[Saved entries]
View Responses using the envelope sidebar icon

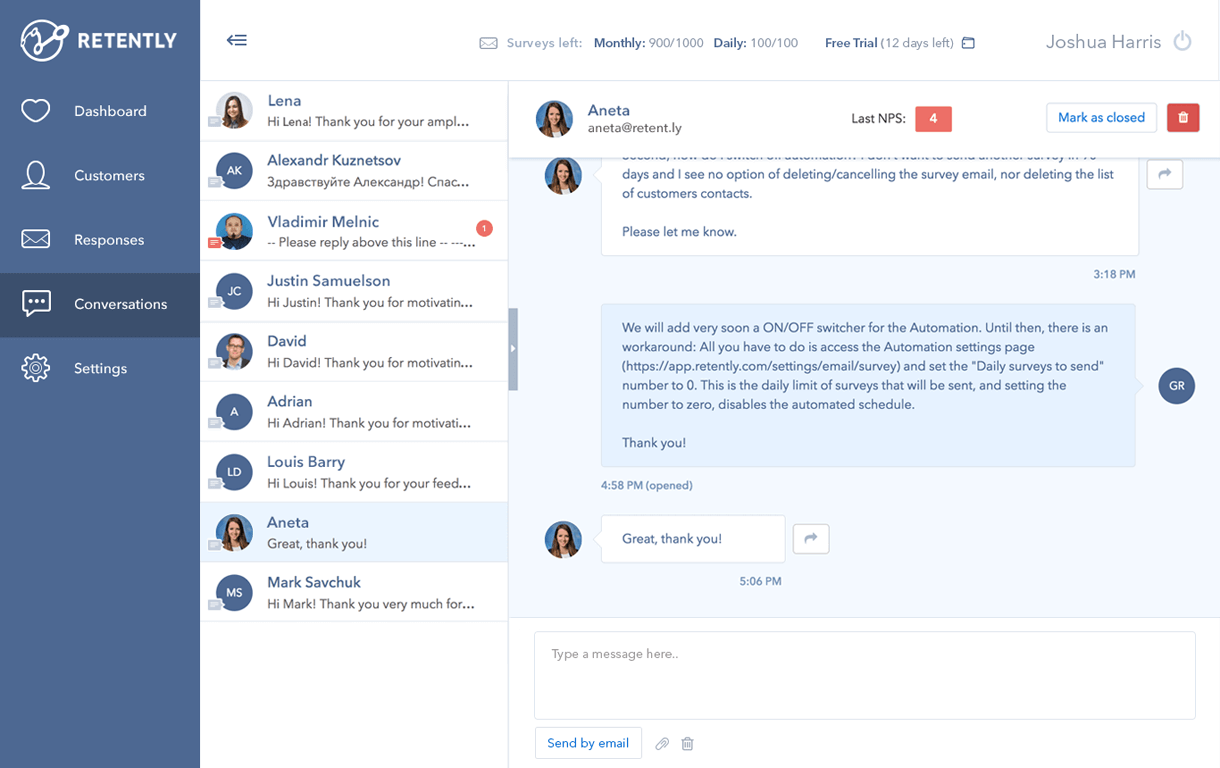tap(35, 239)
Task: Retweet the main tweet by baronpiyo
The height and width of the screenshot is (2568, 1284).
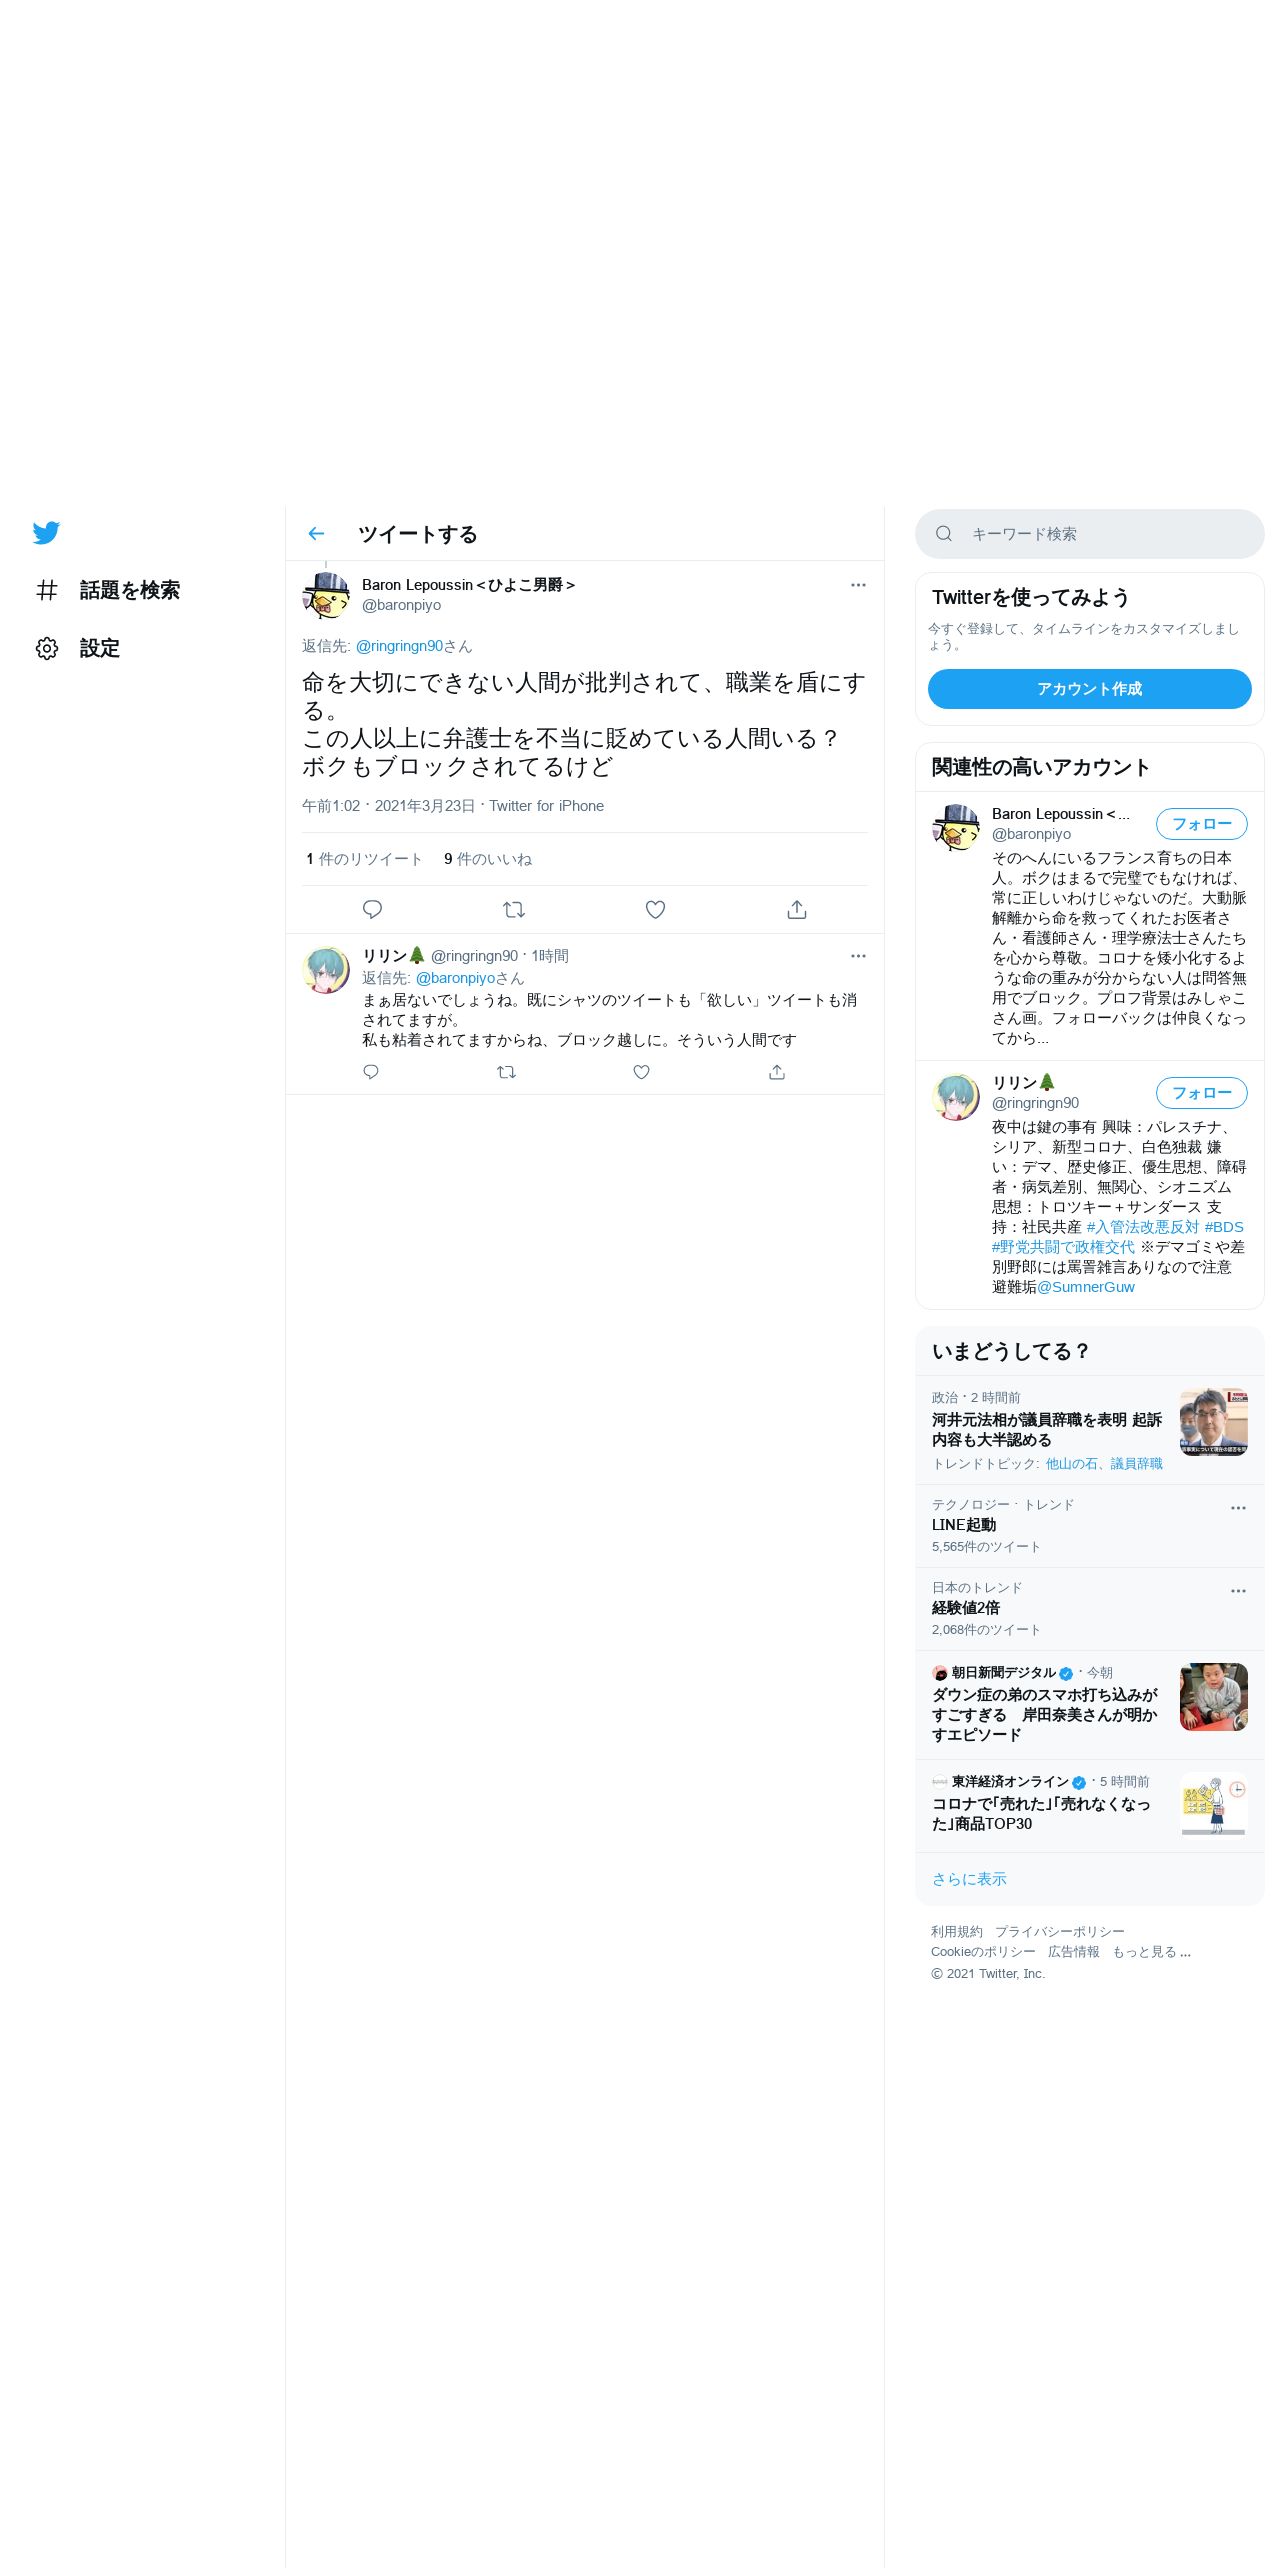Action: 514,909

TASK DETAILS: Give back exactly the lines from the line with "Task: Retweet the main tweet by baronpiyo" through the final line of the entries above, and keep pictures out of the copy.

SOLUTION BELOW:
Task: Retweet the main tweet by baronpiyo
The height and width of the screenshot is (2568, 1284).
Action: 514,909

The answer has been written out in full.